Document segment:
#####

24 Mar 2023 PROJECT PUBLICATION

Animal Models for the Study of Food Allergies

Imptox researchers from the Medical University of Vienna published a comprehensive overview of animal models for the study of food allergies in the Journal Current Protocols of Immunology.

Allergies to food proteins are adverse immunologic responses occurring when eating allergenic foods like peanuts, tree nuts, milk, egg, soy, wheat, fish, shellfish, and sesame. In the last decades, food allergies have increased to about 10% of the population - over 220 million people worldwide. The symptoms can be mild or severe, from nausea to abdominal pain, vomiting, diarrhea, hives, difficulty breathing, and anaphylactic shock. Trace amounts of food allergens can cause allergies that could be fatal, and that means that allergic individuals must be highly cautious about accidental exposure, which causes a dramatic change in their life quality.

On March 23, 2023, Sahar Kazemi, Ece Danisman, and Michelle M. Epstein from the Medical University of Vienna published a comprehensive overview on food allergy models in mice. The overview paper in Current Protocols of Immunology focuses on developing experimental animal models and how they help us understand human food allergies.

The authors selected a series of models to highlight the protocols, limitations and challenges. They also provided guidelines for researchers working or starting to work in the field to help them choose suitable models based on their research goals to do a safety assessment, evaluate treatment, or understand further how the disease occurs.

They address the models' value and role in understanding the mechanisms underlying food allergy, establishing safety from unknown effects of novel foods, and evaluating novel therapeutics. One key point is that using more than one model might be necessary. They also emphasize that the models require attention to the experimental design and the factors influencing diseases, such as genetics, the types of allergens used, and environmental conditions, to name a few. They outline the current knowledge gaps and stress that it will be essential to work together with researchers doing complementary studies like in silico (computational) and in vitro models and with the aim to standardize and validate food allergy models.

The significance of this work is to help our partner at the Medical University of Vienna, led by Michelle Epstein, with the selection of the best food allergy model for testing a possible link between micro- and nanoplastics and food allergies and to help make the world safer for people suffering from food allergies.

#####

Entries shown:
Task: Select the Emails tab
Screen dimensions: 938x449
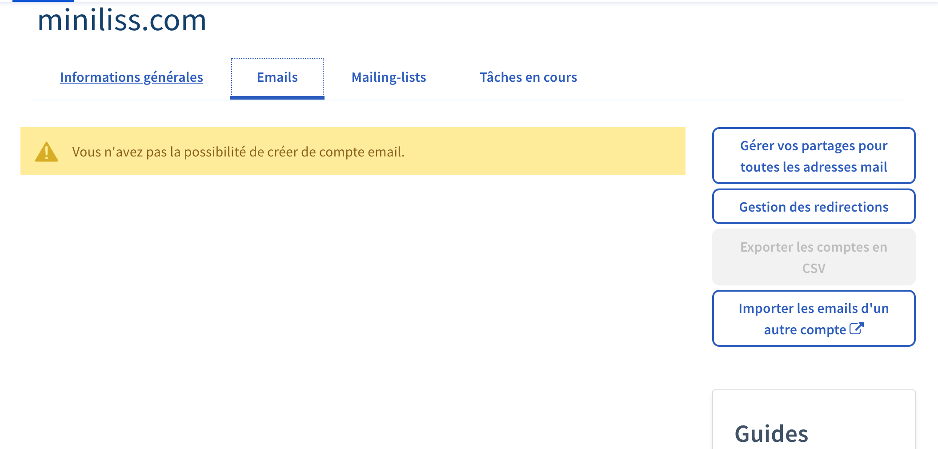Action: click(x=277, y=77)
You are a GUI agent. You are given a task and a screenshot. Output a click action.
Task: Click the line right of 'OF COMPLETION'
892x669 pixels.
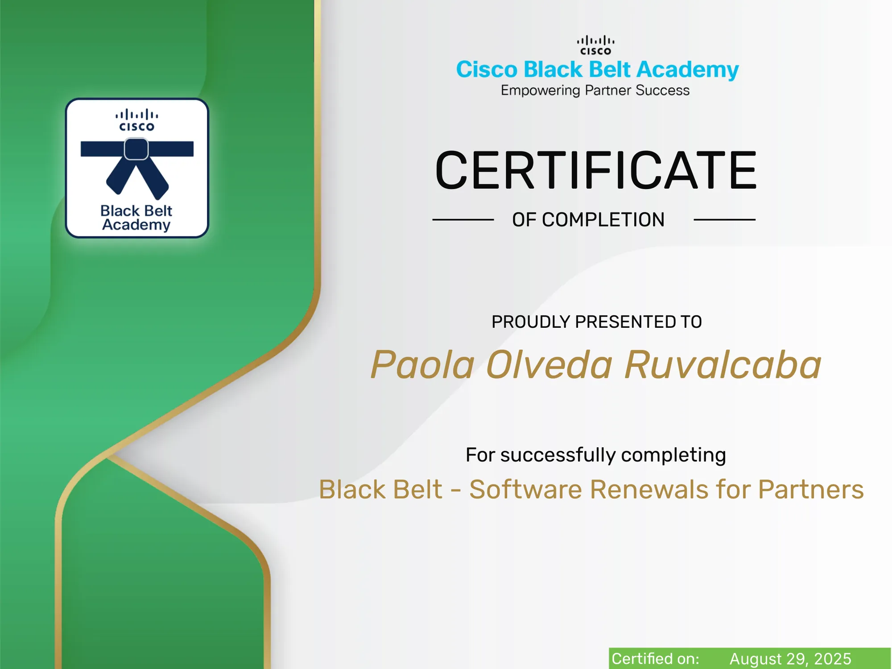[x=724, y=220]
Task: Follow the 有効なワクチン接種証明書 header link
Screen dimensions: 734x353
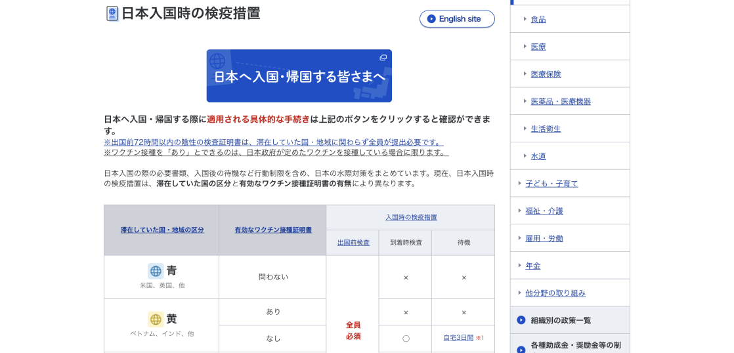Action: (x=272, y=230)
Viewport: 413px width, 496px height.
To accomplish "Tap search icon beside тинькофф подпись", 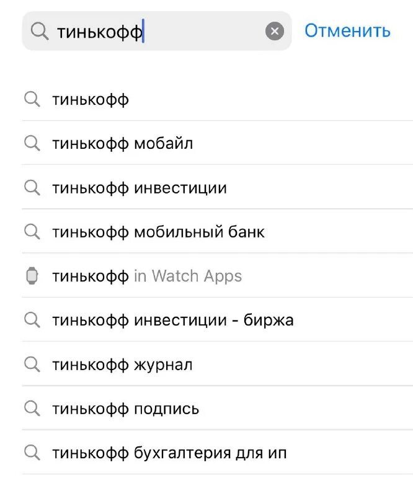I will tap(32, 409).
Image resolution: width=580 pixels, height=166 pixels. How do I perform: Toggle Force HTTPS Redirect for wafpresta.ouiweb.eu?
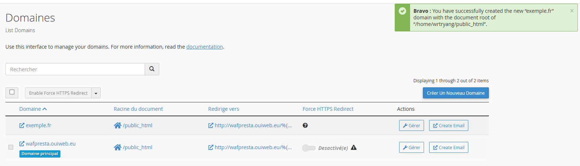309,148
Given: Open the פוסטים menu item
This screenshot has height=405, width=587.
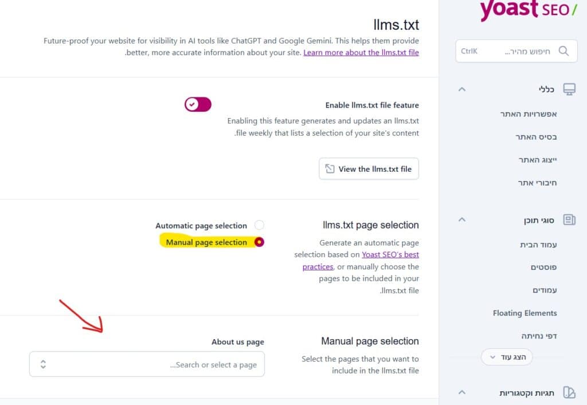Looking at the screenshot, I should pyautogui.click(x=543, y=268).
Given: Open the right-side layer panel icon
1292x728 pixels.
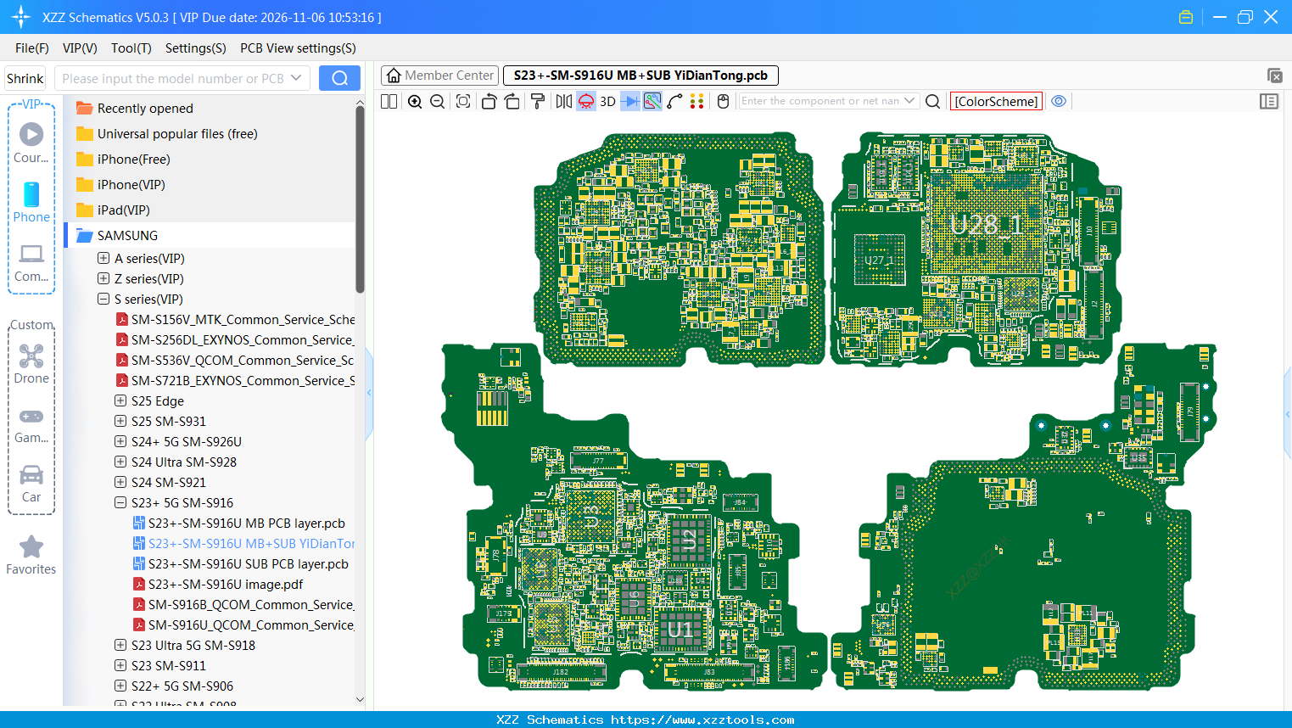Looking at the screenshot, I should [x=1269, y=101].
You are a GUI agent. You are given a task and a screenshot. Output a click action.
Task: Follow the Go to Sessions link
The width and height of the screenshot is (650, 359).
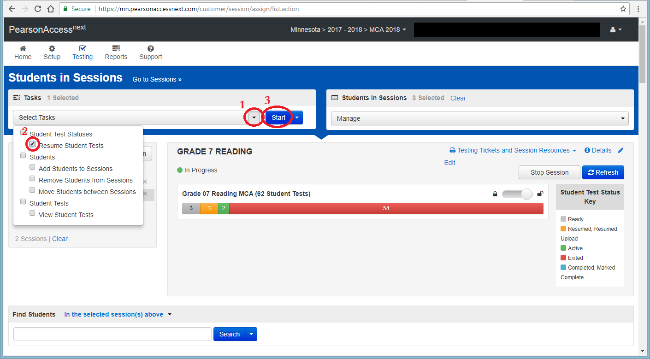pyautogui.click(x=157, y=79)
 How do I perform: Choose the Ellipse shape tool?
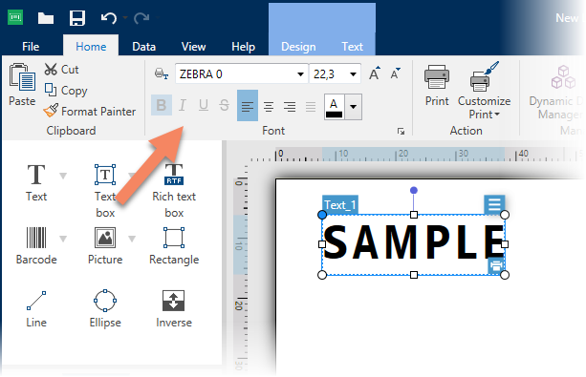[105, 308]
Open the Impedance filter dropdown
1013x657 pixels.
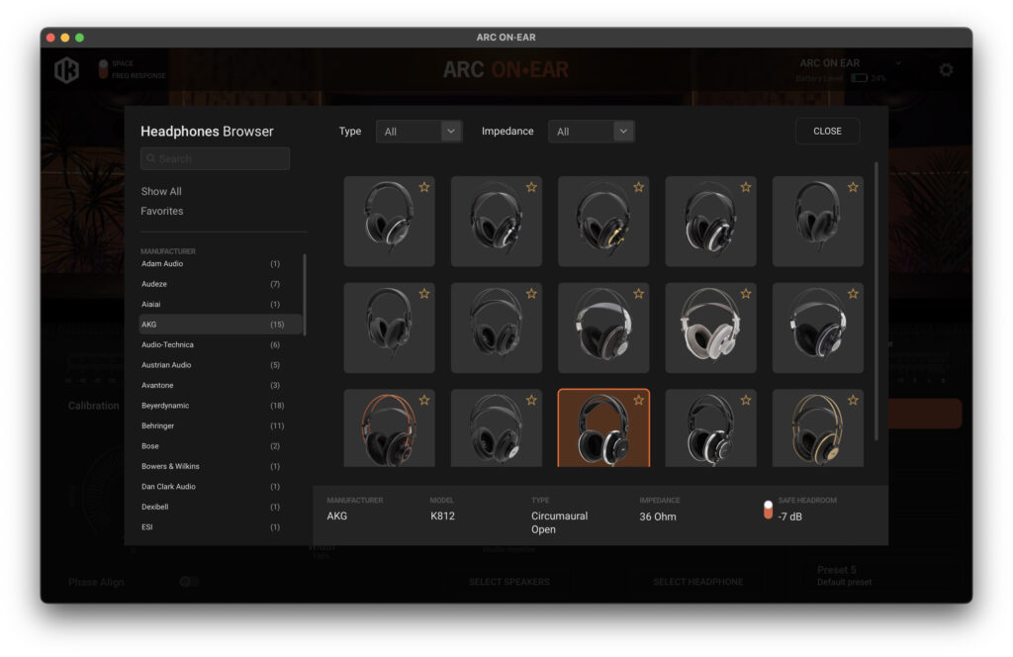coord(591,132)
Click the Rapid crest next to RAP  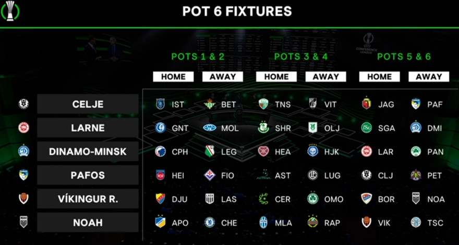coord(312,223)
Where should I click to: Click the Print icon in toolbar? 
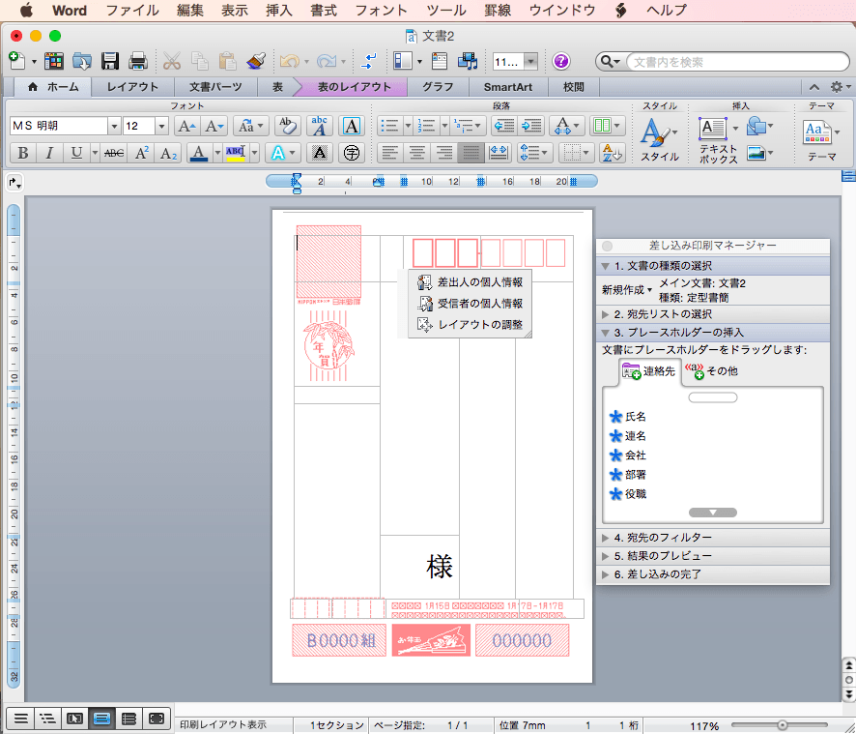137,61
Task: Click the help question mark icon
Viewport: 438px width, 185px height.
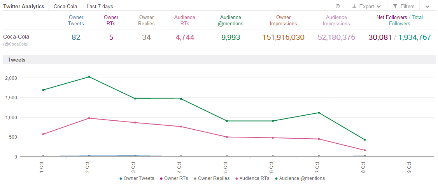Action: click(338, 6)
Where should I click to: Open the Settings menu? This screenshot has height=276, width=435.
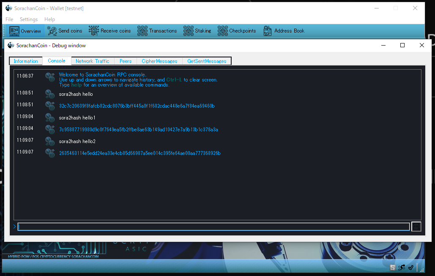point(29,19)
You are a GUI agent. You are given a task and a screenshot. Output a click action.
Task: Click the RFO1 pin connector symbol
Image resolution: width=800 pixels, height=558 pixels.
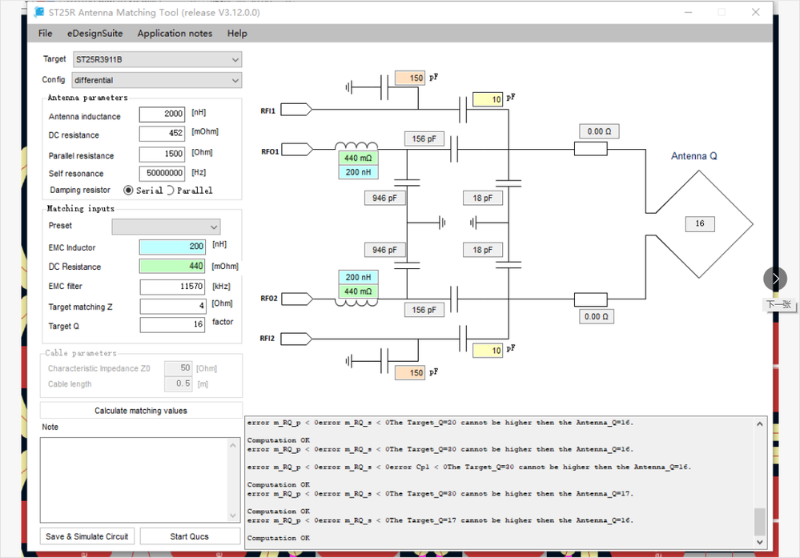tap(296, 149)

#####

Action item: Can you turn the paragraph in the news item that begins "They address the models' value" into a short bulleted list that keeps its main facts? The entries have nothing to do with the news item.

Exercise result:
- Value of the models: understanding how food allergy works, establishing that novel foods are safe from unknown effects, and evaluating new therapies.
- More than one model may be needed.
- The models require careful experimental design and attention to disease factors such as genetics, allergen types and environmental conditions.
- Current knowledge gaps are outlined.
- Collaboration with in silico (computational) and in vitro researchers is essential, aiming to standardize and validate food allergy models.